You should stretch back up gradually to avoid causing trauma and other problems. No shoving!!! It may require an intermediate jewelry size, but even an old, well-healed piercing can be made to migrate, reject, or infect from that sort of abuse. Also, I'd suggest having a piercer (or you) try an 18 gauge taper in any of the other piercings you hope are still there. Sometimes the channel just shrinks down, but may be able to be restored to its previous size over time. I've done MANY insertions on piercings people swore were completely closed. I recently co-authored an article that was printed in Nursing 2008 Magazine about piercing and tattooing myths. It also stated that quality body jewelry should not need to be removed for an MRI if it is not in the area of examination.
Some months back I had to have an MRI (had to find out if I'd torn a tendon in my knee, which fortunately turned out not to be the case). I took all my jewelry out for that (it was mostly stainless steel). It was looking like I was going to need another MRI when I was done there, so I cleverly decided I could leave it out while I waited to find out if I needed the second one.You know, of course, what happened. The rest of life kept me busy and I never got 'round to putting the jewelry back in. This was OK for awhile -- but I've come to realize that I miss having them. Betcha you've heard that before. At this point, most of them would need to be repierced, but to my very pleasant surprise, the channels are still open for the ampallang and one tongue piercing. I wore 12-gauge jewelry in both, but of course at this point the channels have shrunk and the 12-gauge doesn't really want to go through (and I didn't force it). Thus the question: better to try to slowly stretch these channels again, or just to suck it up and shove the 12-gauge taper through? (Yeah, ouch, but... it's not like the initial piercing was exactly comfortable.) Have any opinions on this kind of thing?

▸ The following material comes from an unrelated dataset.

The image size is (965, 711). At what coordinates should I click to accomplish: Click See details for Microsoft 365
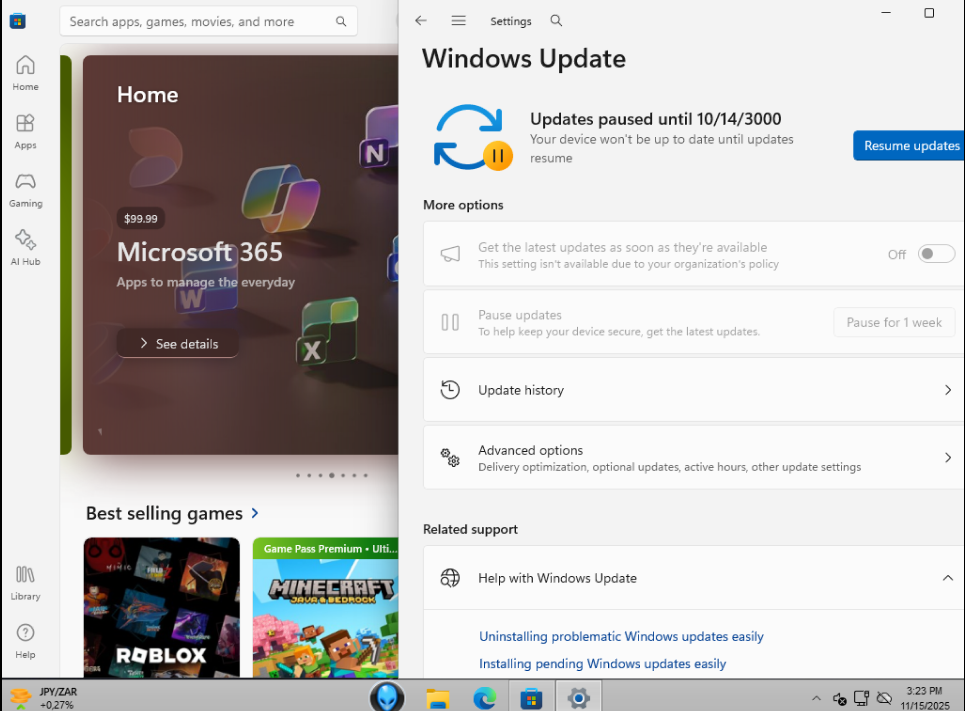[178, 344]
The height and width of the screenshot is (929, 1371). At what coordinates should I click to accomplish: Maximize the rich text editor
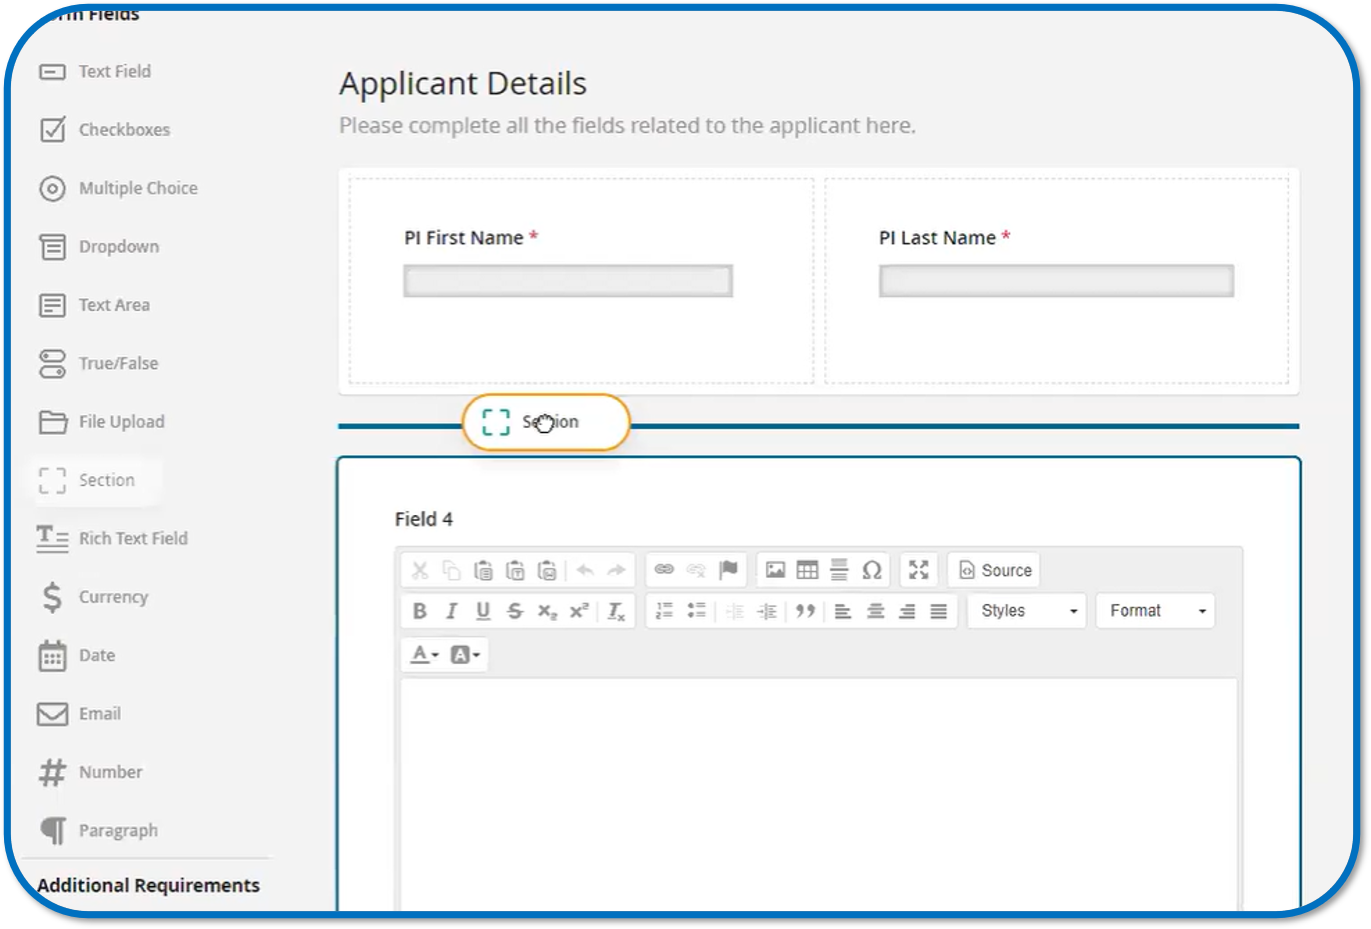(919, 570)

And, from The Piercing Bible: Studies have shown that removing piercing jewelry is generally not necessary for magnetic resonance imaging (MRI), X-rays, and many other procedures, unless the piercing is directly in the area of examination or treatment.1 High-quality metal body jewelry is non-ferromagnetic (nonmagnetic), so it will not react to the MRI equipment. Beware, however, that cheap body jewelry may indeed be a dangerous problem when getting an MRI.
Of course, convincing your radiology tech about these things can be a whole other matter.
1. Scott DeBoer et al., “Body Piercing/Tattooing and Trauma Diagnostic Imaging: Medical Myths vs. Realities,” Journal of Trauma Nursing 14, no. 1 (January–March 2007): 35–38.